Breach Notification Rule

The Breach Notification Rule requires the Company to provide notification following a breach of unsecured protected health information. A breach is an impermissible use or disclosure of PHI under the Privacy Rule which compromises the security or privacy of the PHI.

The following must be included in a breach notification:

  1. The nature of the PHI involved, including any specific personally identifiable categories of information.
  2. If known, the person or entity which accessed or used the PHI or to whom the disclosure was made.
  3. If known, whether the PHI was only viewed or actually acquired.
  4. In what ways the risk of damage has been mitigated.
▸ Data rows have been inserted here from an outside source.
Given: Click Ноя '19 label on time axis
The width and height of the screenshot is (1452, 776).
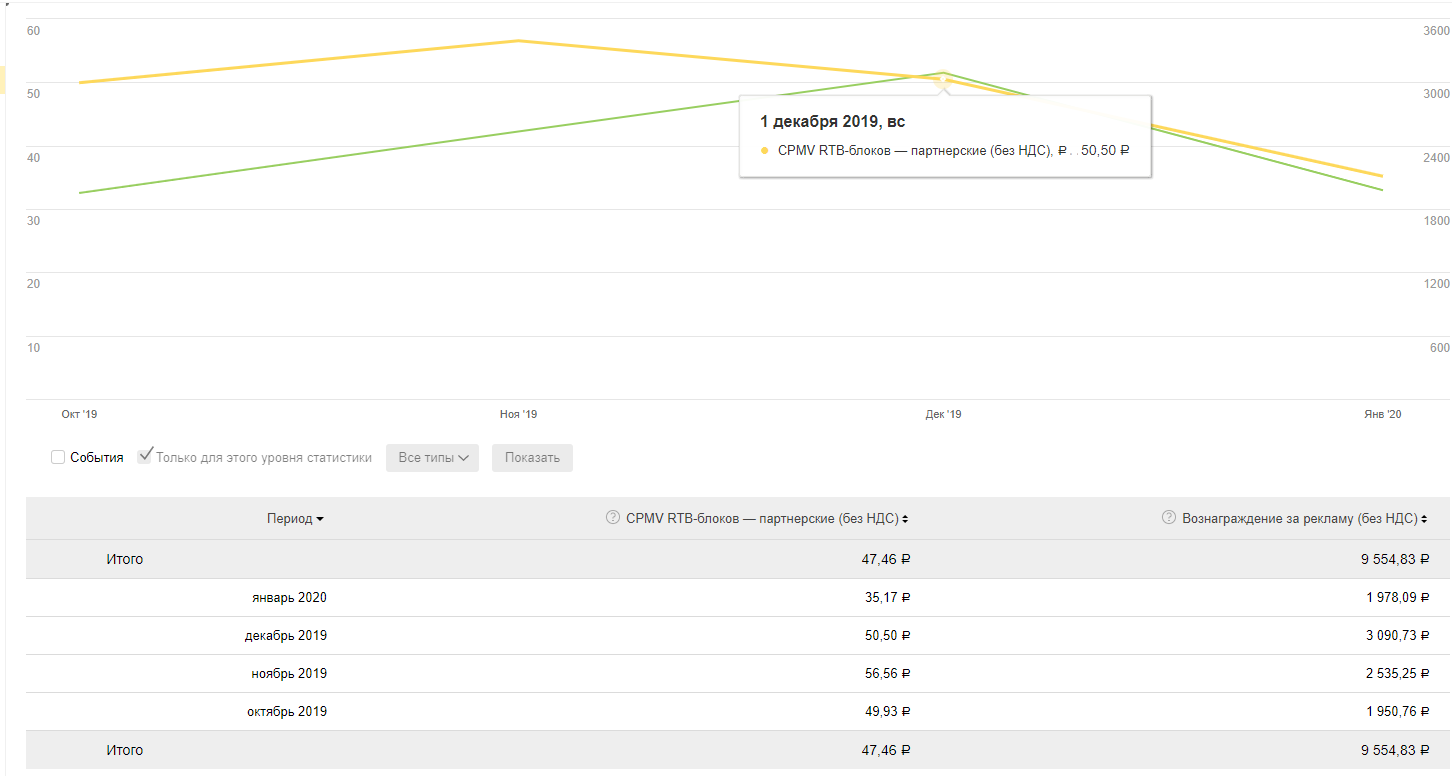Looking at the screenshot, I should click(x=518, y=414).
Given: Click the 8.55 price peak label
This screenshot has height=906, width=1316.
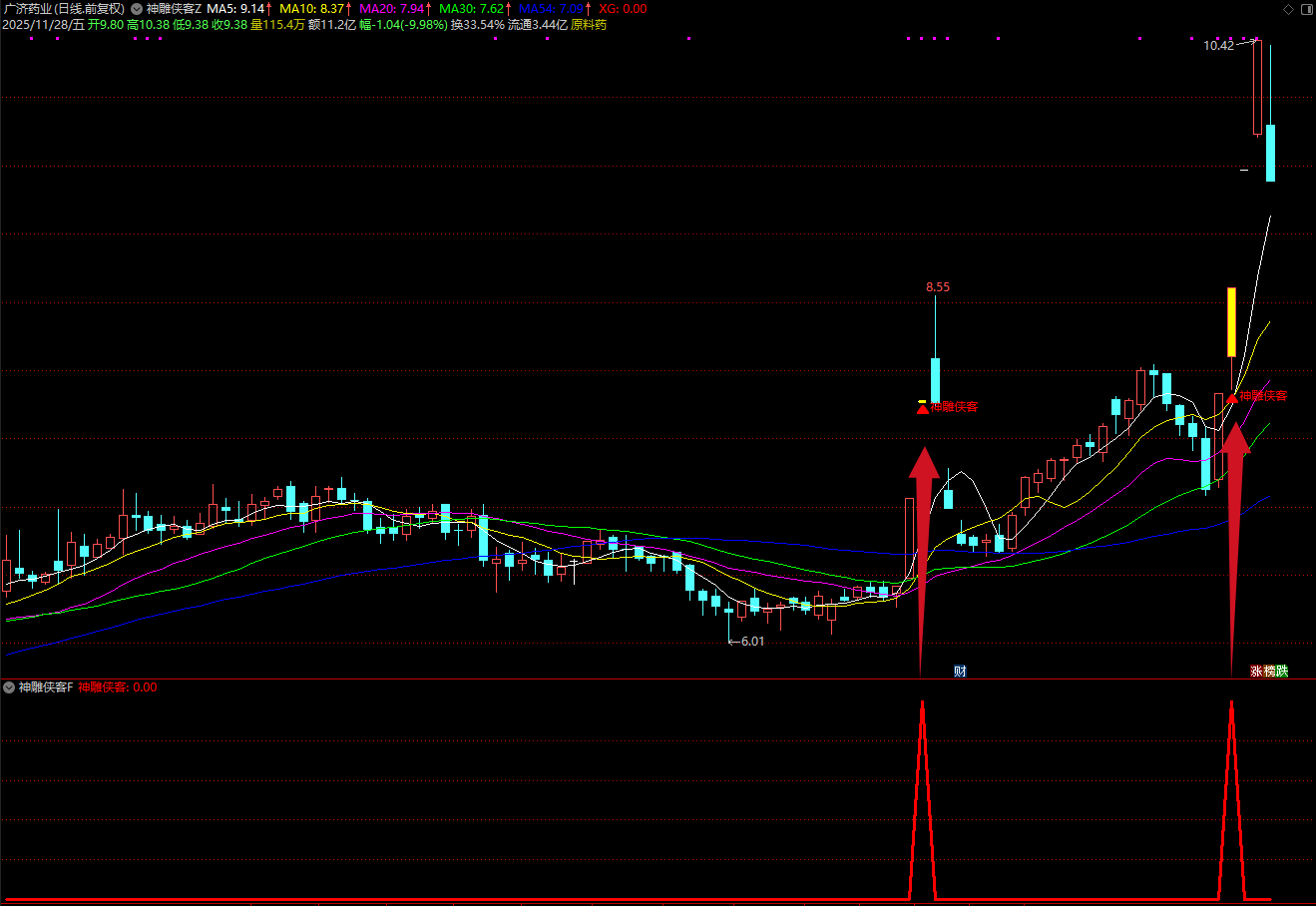Looking at the screenshot, I should pos(938,287).
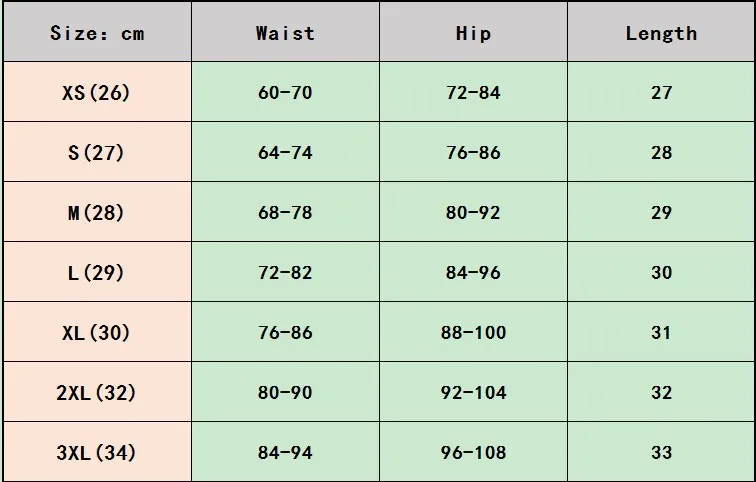
Task: Click the length value 33 cell
Action: tap(661, 453)
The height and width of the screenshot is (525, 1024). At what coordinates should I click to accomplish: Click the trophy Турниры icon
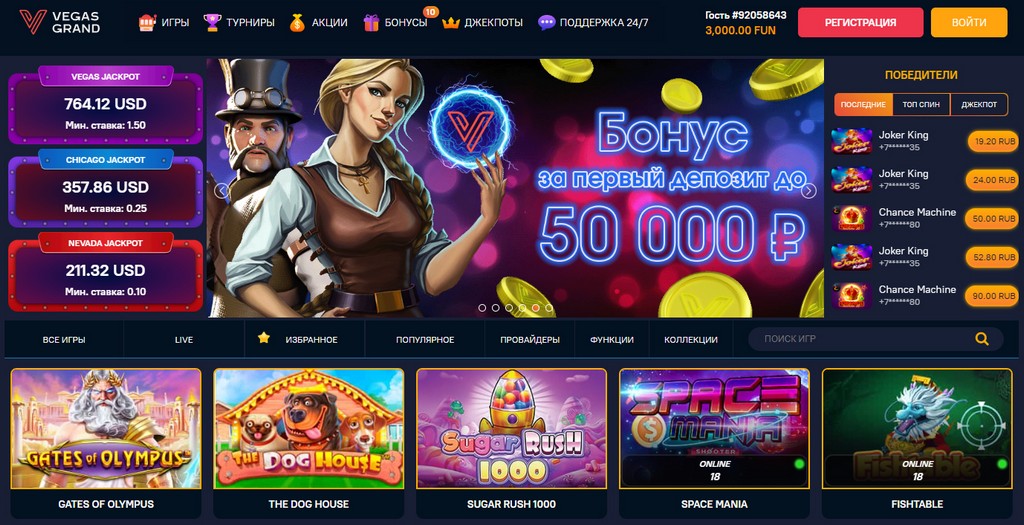point(212,22)
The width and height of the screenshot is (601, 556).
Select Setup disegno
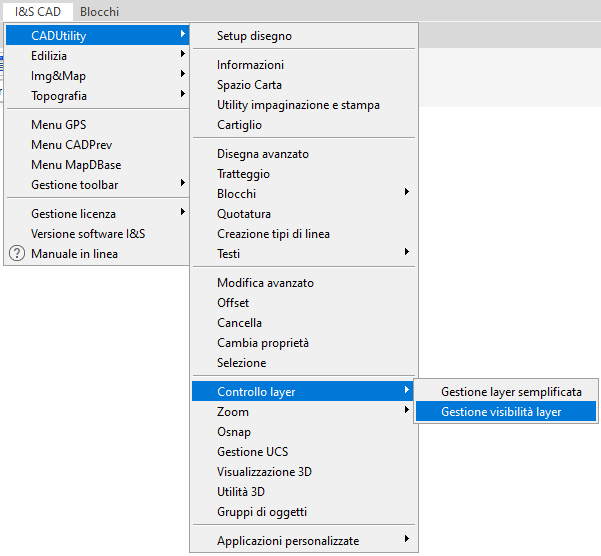tap(303, 36)
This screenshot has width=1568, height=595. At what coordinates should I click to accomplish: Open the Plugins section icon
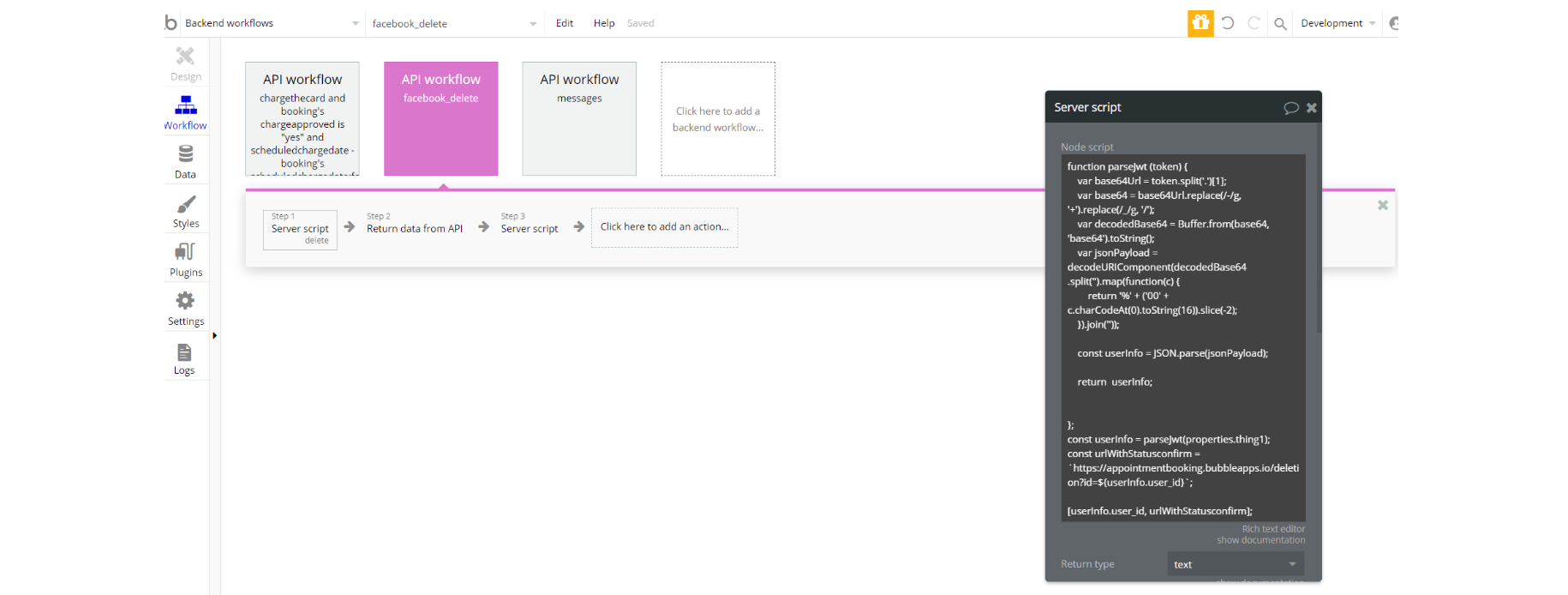(185, 251)
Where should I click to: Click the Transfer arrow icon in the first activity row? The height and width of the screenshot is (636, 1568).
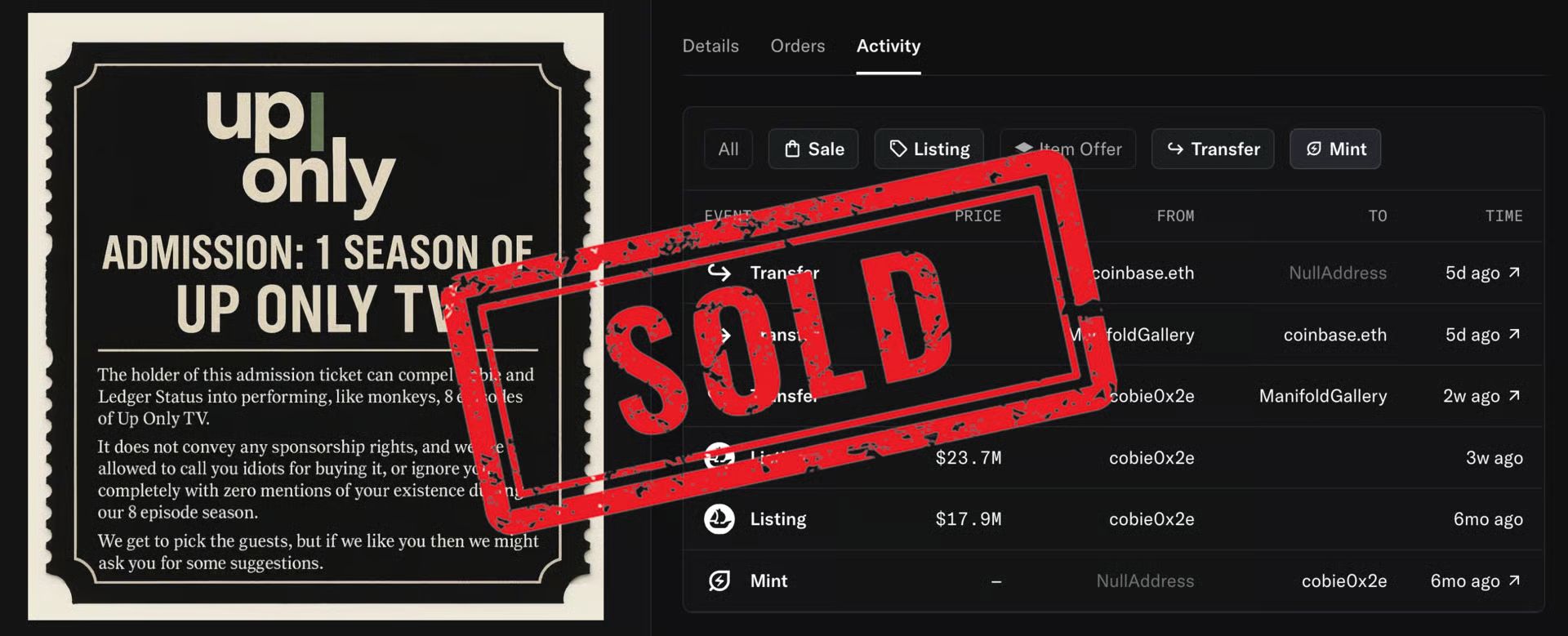pyautogui.click(x=719, y=272)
In the event of a breach, the Company must inform all clients whose ePHI was breached no later than 60 days following the breach. All efforts should be made to inform of a breach sooner rather than later. Clients are responsible for informing their patients about the breach, unless they choose to request help from the Company in contacting their patients via email or traditional mail.

Omnibus Rule

All Contracted Entities shall comply with the modifications to the HIPAA Privacy and Security Rules promulgated January 25, 2013 (the, "Omnibus Rule"), found at https://www.govinfo.gov/content/pkg/FR-2013-01-25/pdf/2013-01073.pdf , including, but not limited to:

  1. To the extent a Contracted Entity is to carry out one or more of Company's obligation(s) under Subpart E of 45 CFR Part 164, Company shall comply with the requirements of Subpart E that apply to Company in the performance of such obligation(s).
  2. In accordance with 45 CFR 164.502(e)(1)(ii) and 164.308(b)(2), if applicable, Contracted Entities will ensure that any subcontractors that create, receive, maintain, or transmit PHI or ePHI on behalf of in writing to the same restrictions and conditions that apply through this HIPAA Policy with respect to such information.
  3. A Contracted Entity shall not de-identify any PHI or ePHI except as expressly authorized by Company.
  4. A Contracted Entity will report to the Company's Security Officer, Sean Durham at (435) 770-8486, any Breach of Unsecured Protected Health Information without unreasonable delay and in no case later than five (5) calendar days after discovery of a breach, or unauthorized disclosure of PHI or ePHI.
  5. Patient information may never be used for marketing, fundraising, or research, as specified in the Omnibus Rule; research is not to be interpreted as including research into client account issues or questions, or software issues or improvements.


An audit of all HIPAA related procedures and policies, and the compliance of them, will be conducted on an annual basis by the Company's Security Officer and Privacy Officer. Auditing may be conducted on an ongoing basis, in segments, or all at once. Regardless of the method or frequency, a full audit of all policies, procedures, and compliance of them must be completed and recorded at least once within a calendar year.